- Opening Delimiter -
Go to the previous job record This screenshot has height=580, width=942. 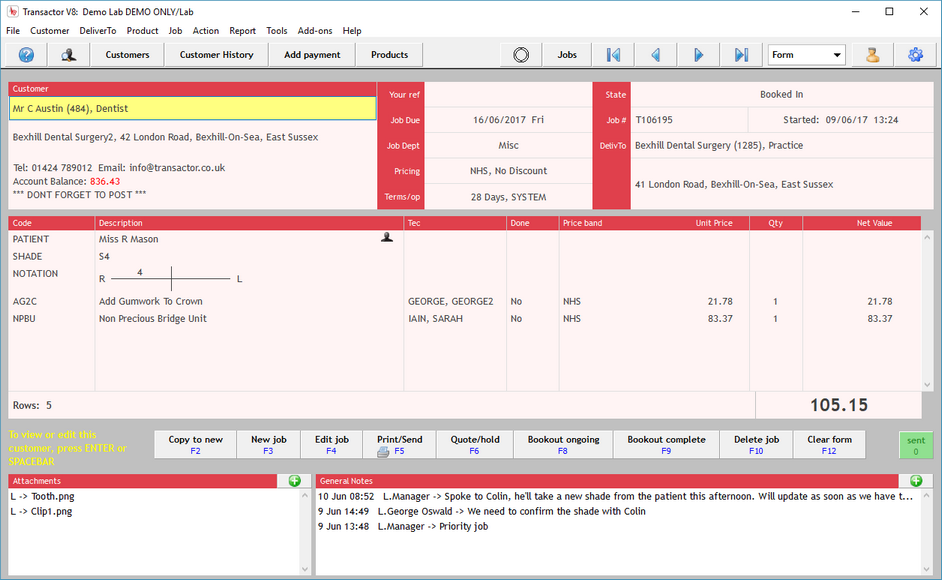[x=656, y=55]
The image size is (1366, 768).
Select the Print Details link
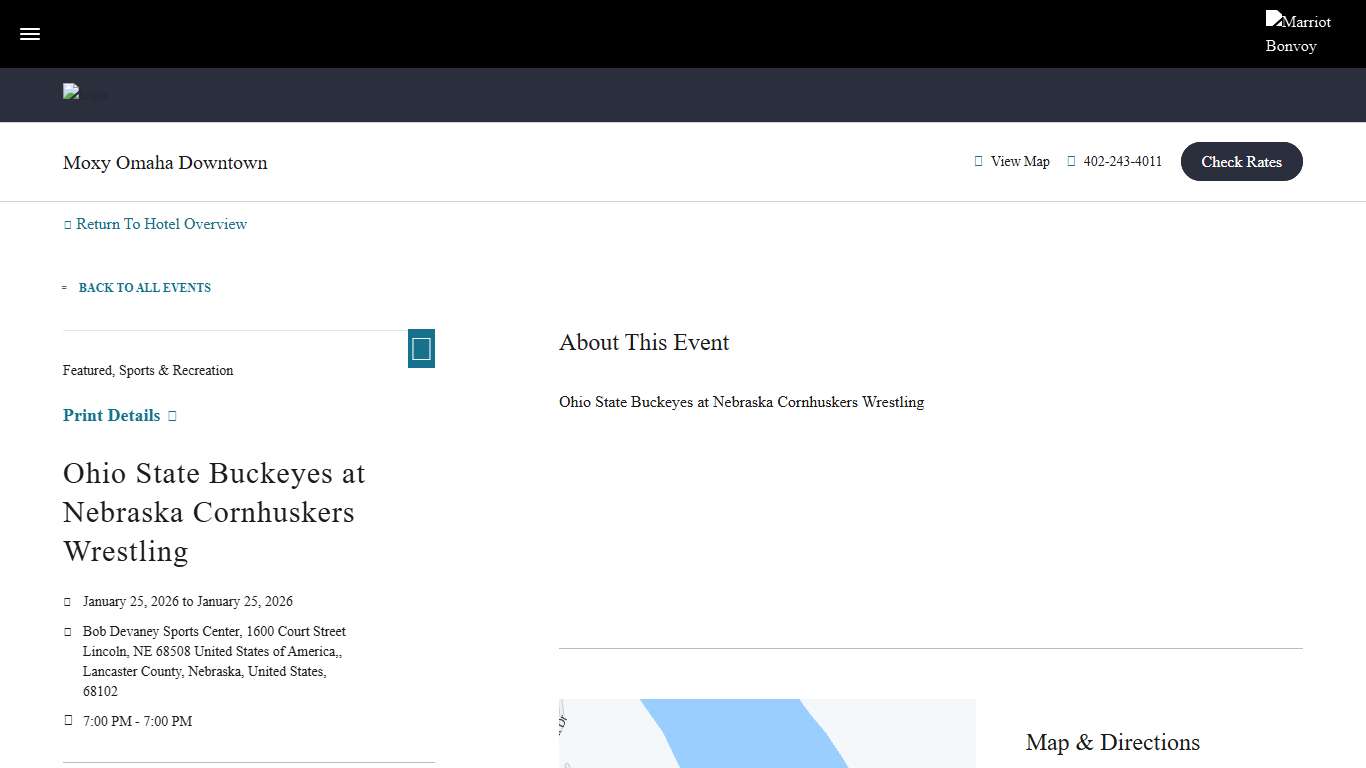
- Closing Delimiter -
- Opening Delimiter -
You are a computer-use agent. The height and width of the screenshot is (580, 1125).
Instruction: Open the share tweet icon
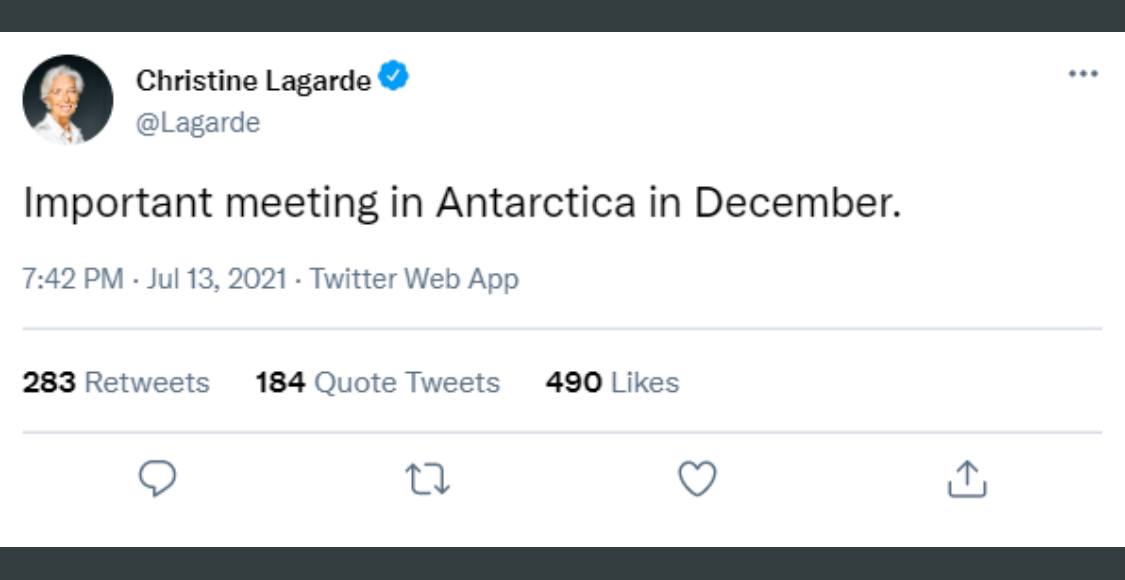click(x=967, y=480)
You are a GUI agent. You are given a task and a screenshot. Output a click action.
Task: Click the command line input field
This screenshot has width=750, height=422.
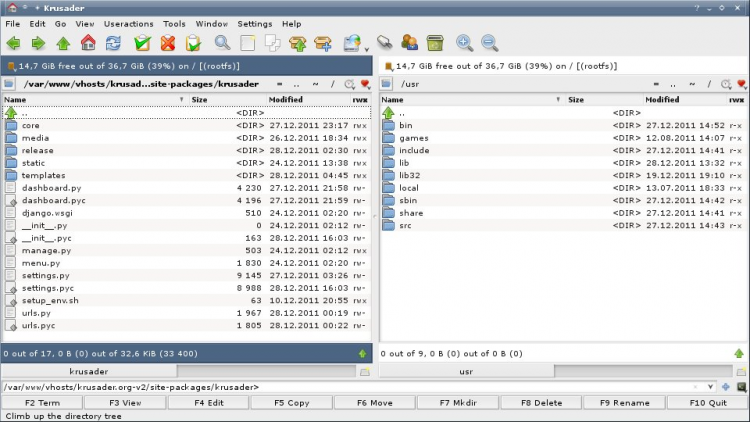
- Closing Delimiter -
◆ **REQUIREMENT**
Both boundary lines included, write out word for word only the lines above from the one containing "You are a computer-use" to the one containing "This screenshot has width=750, height=422.", leaving out any pictures.

◆ **THE ANSWER**
You are a computer-use agent. The height and width of the screenshot is (580, 1125).
Instruction: Open the share tweet icon
click(x=967, y=480)
You are a GUI agent. You are given a task and a screenshot. Output a click action.
Task: Click the command line input field
This screenshot has width=750, height=422.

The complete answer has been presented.